• **AUFGABEN**:
(a) Erkläre in ein bis drei Sätzen, warum laut dem Textauszug manchmal eher die Verzweiflung als die Schuld selbst von Gott trennt.
(b) Schreibe aus dem Textauszug den Teil ab, der mit den Worten „Vielleicht sind sie“ beginnt und mit „nach Versöhnung ruft.“ endet.

── TEXTAUSZUG

Vielleicht sind sie auf einen Kongress gefahren. Weil es gut ist, wenn man sich unter den Teams austauscht, die das Tragen gewöhnt sind. Die mitdenken. Die die Lähmung vor-tragen. 40 Referenten etwa und 400 Teilnehmende. Gerade weil es um Grenzsituationen geht, braucht es mindestens vier, die das tragen, was uns selbst erschöpft und erstarrt sein lässt. Vier auch, die einem einmal beherzt ins Oberstübchen steigen und sich auf die Kunst verstehen, von oben zu schauen, zu super-vidieren. Damit man ins eigene Lebenshaus einen Blick wagt. Was einen verstört hat und ängstigt. Ja, und was nach Versöhnung ruft.

 

Und Jesus sprach: deine Sünden sind dir vergeben. Vergebung ist das Schlüsselwort in unserer Geschichte. Für den Gelähmten. Für uns hier. Leicht gesagt und schwer getan?

„Sie immer mit Ihrem Versöhnungsgerede! Es fehlt die Gebrauchsanweisung“, sagte mir mal ein Verzweifelter. Der mit seiner Schuld eben nicht leben konnte. Ich habe darüber viel nachgedacht. Denn obwohl man natürlich ungern des Geredes überführt sein möchte, hat mich vor allem die Verzweiflung dieses Menschen erreicht. Und mit ist blitzartig der Gedanke gekommen, ob  uns nicht manchmal viel mehr die Verzweiflung als die Schuld selbst von Gott trennt.  Weil Verzweiflung die Hoffnung blind macht. Weil sie einen verführt, sich abzufinden mit dem, was ist. Und so ist es mehr eine Frage anstatt einer Gebrauchsanweisung, die mich beschäftigt: Ob nicht beides zusammen gehen muss: Sich zuzugestehen, wo Unfall war und Versäumnis, Trauer und Schuld. Aber sich auch zu fragen, was jetzt ist und wo das ganze Leben hinsoll und die Lust, und ob wir nicht viel mehr diesen Jesus nachgehen sollten, der sagt: es ist nicht vergessen, aber vergeben. Steh auf und geh!

────
── GESPEICHERTE DATEN

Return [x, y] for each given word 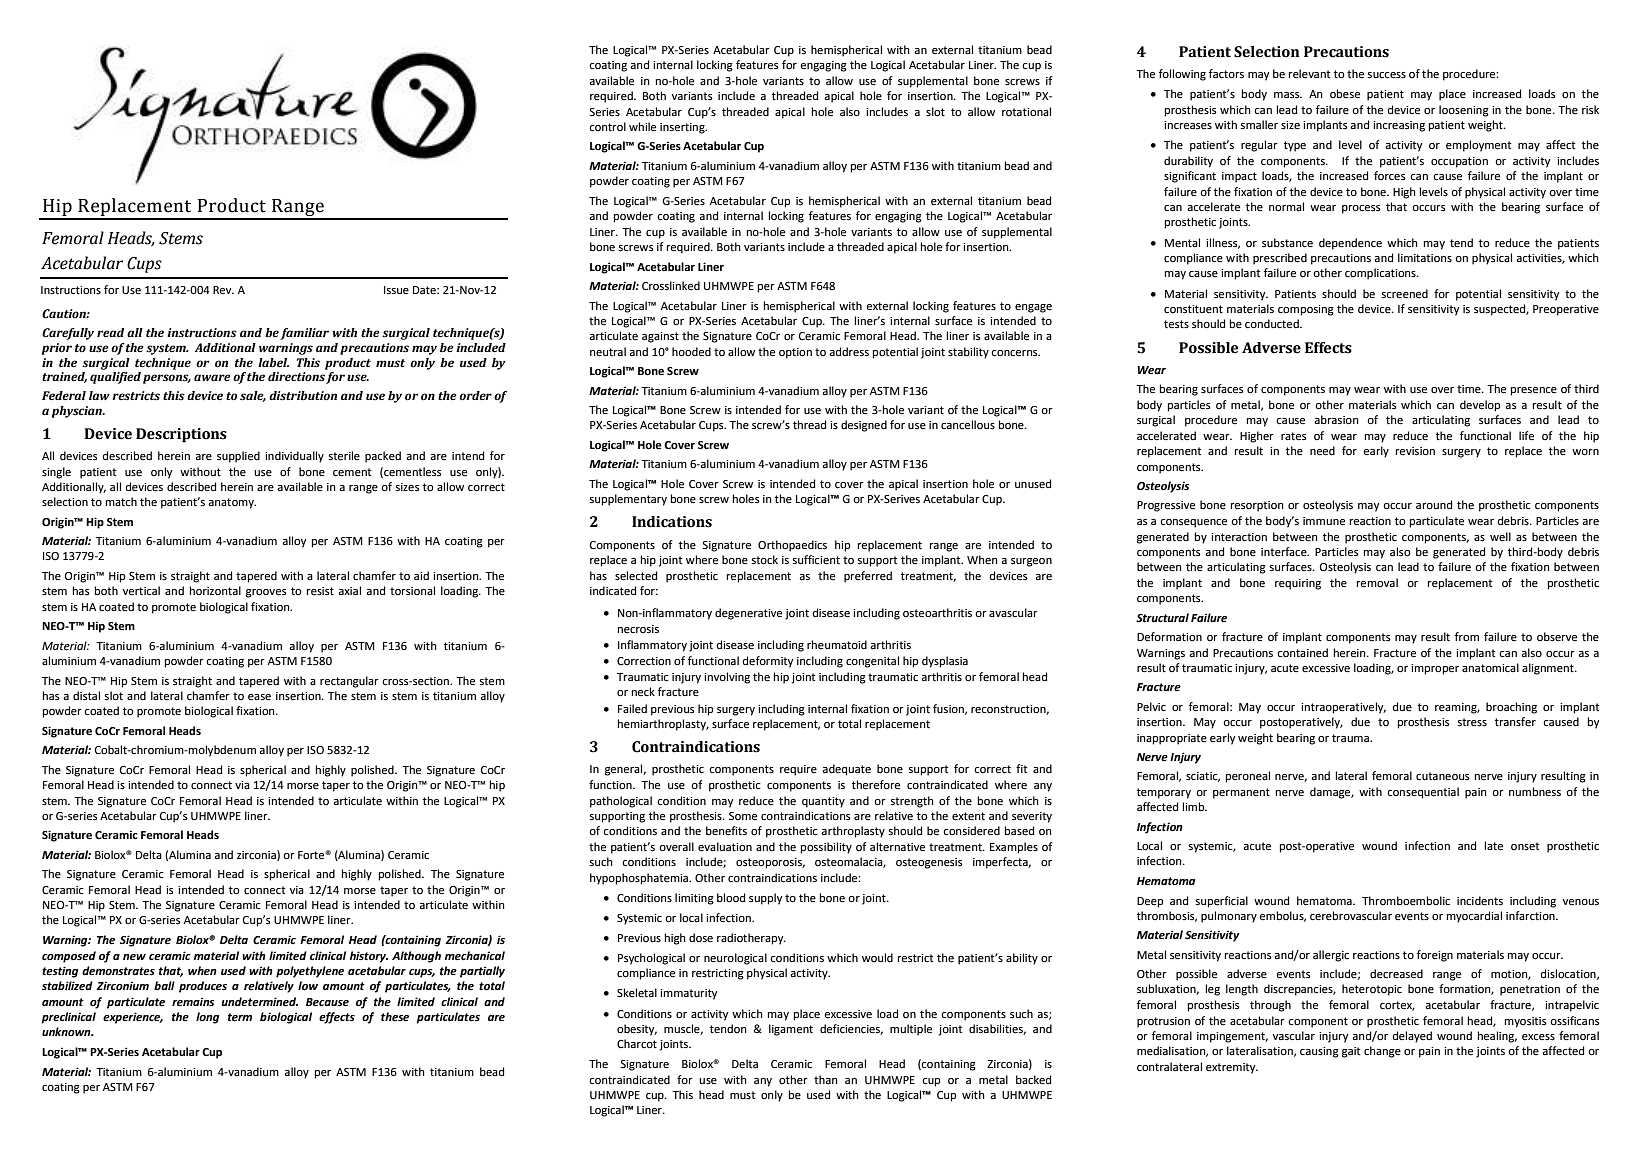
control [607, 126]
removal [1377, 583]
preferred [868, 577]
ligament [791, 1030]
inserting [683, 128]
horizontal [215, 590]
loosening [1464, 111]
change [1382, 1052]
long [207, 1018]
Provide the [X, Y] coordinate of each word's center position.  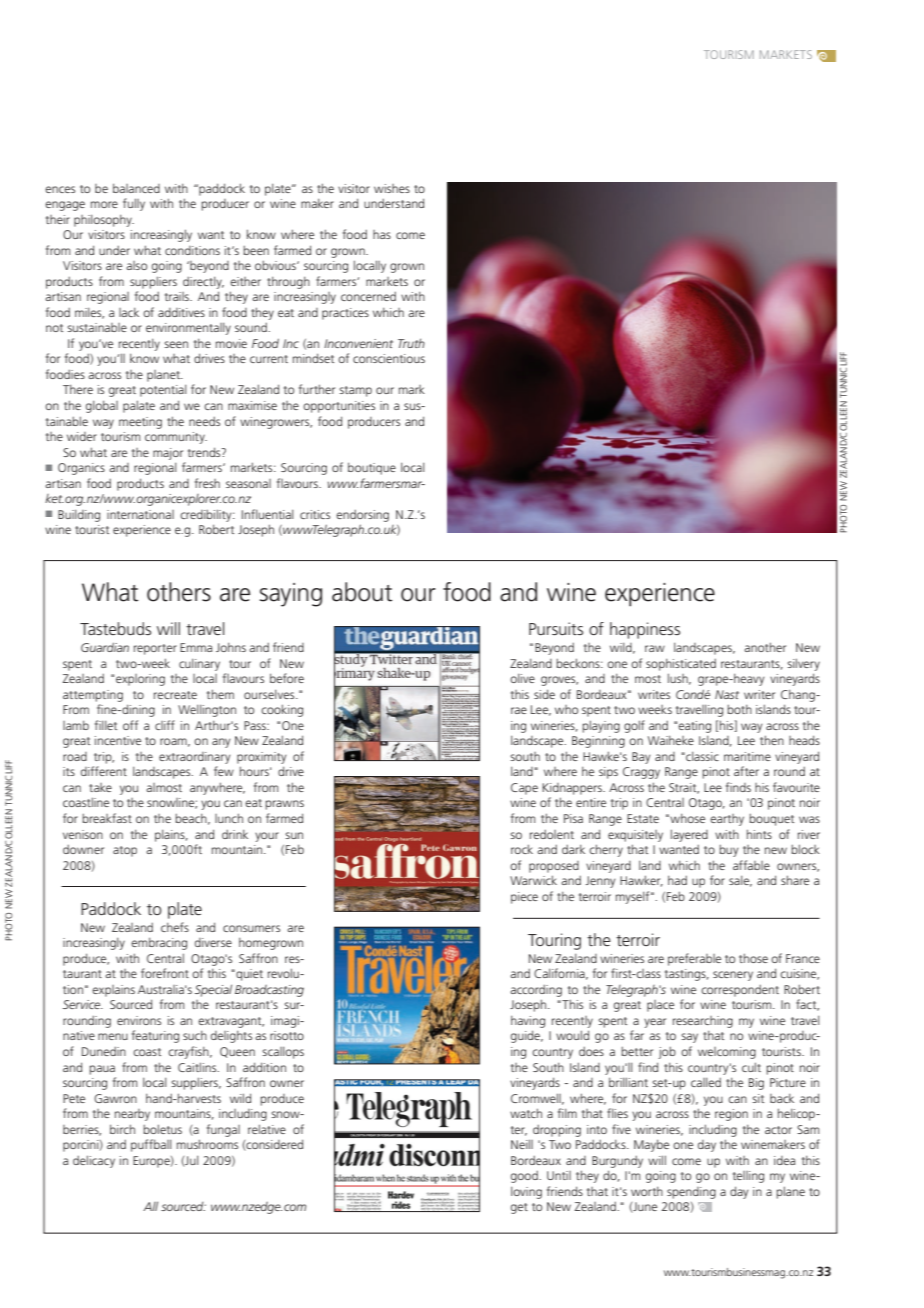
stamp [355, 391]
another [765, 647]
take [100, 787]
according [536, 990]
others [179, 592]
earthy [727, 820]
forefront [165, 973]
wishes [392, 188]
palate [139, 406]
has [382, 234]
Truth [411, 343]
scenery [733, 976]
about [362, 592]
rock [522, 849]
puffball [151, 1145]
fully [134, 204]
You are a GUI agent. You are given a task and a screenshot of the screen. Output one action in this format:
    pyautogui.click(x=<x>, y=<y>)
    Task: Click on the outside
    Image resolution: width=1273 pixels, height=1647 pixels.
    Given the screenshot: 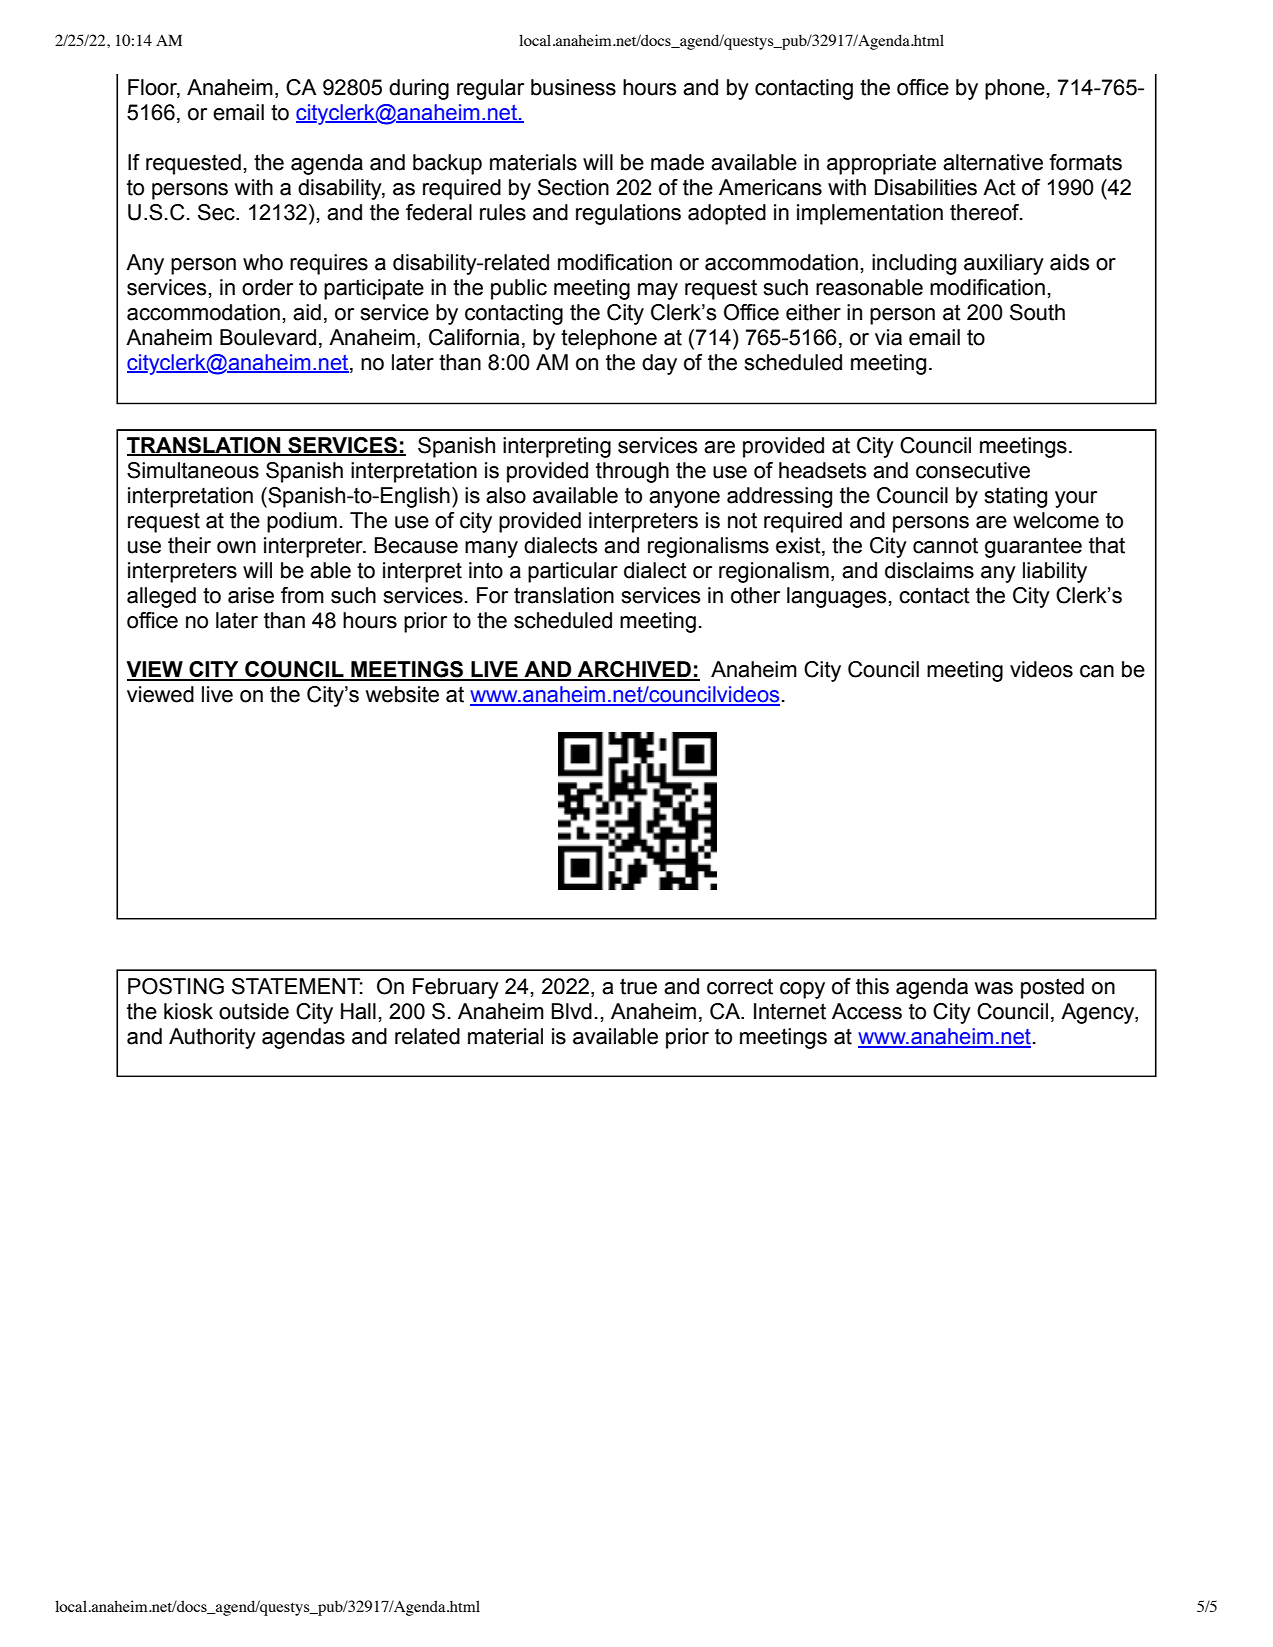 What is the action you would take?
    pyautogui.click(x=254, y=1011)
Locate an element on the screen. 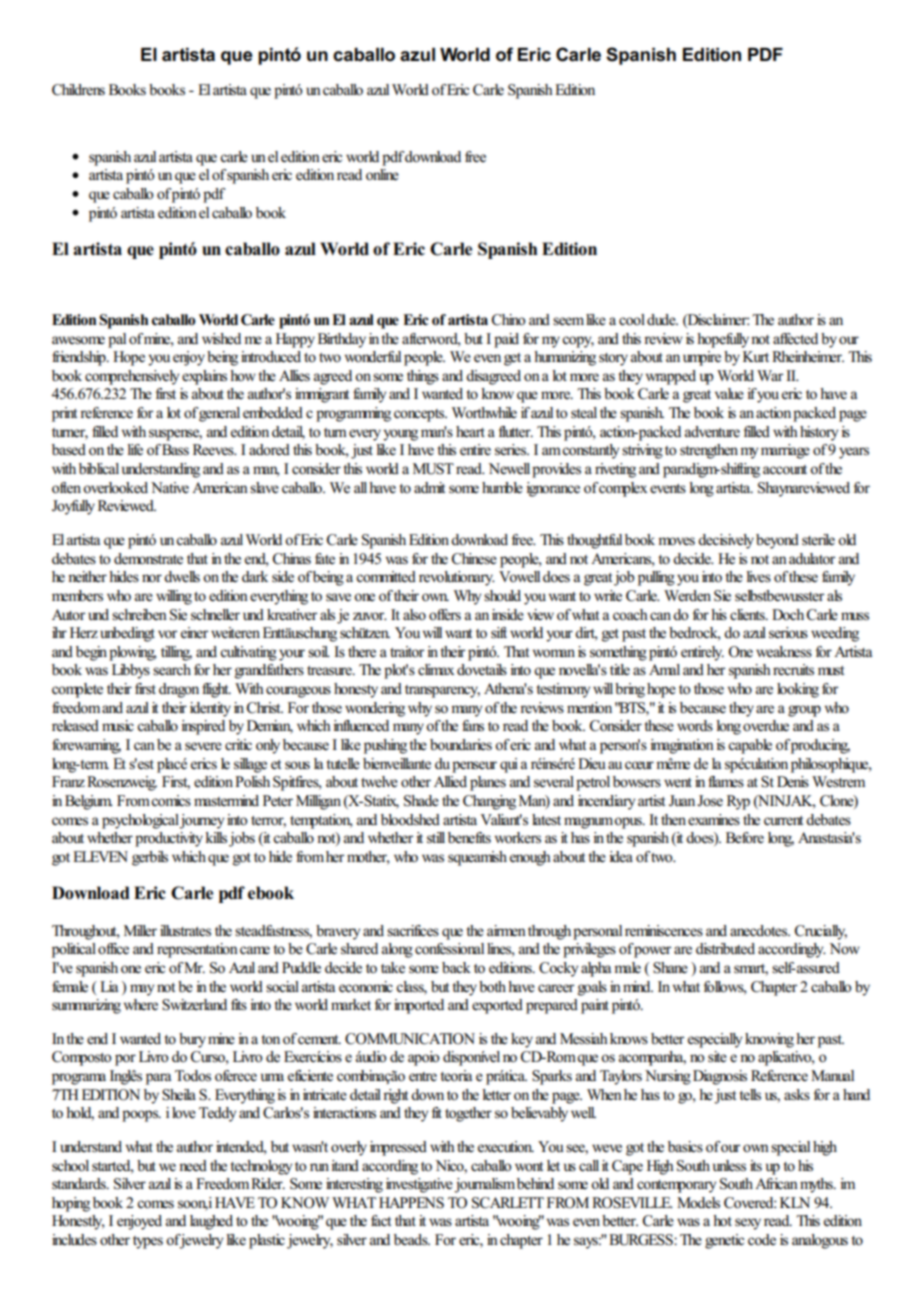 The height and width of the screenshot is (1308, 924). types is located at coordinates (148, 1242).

────

• **ANTWORTEN**:
(a) Verzweiflung macht die Hoffnung blind. Außerdem verführt sie einen dazu, sich mit dem abzufinden, was ist.

(b)
Vielleicht sind sie auf einen Kongress gefahren. Weil es gut ist, wenn man sich unter den Teams austauscht, die das Tragen gewöhnt sind. Die mitdenken. Die die Lähmung vor-tragen. 40 Referenten etwa und 400 Teilnehmende. Gerade weil es um Grenzsituationen geht, braucht es mindestens vier, die das tragen, was uns selbst erschöpft und erstarrt sein lässt. Vier auch, die einem einmal beherzt ins Oberstübchen steigen und sich auf die Kunst verstehen, von oben zu schauen, zu super-vidieren. Damit man ins eigene Lebenshaus einen Blick wagt. Was einen verstört hat und ängstigt. Ja, und was nach Versöhnung ruft.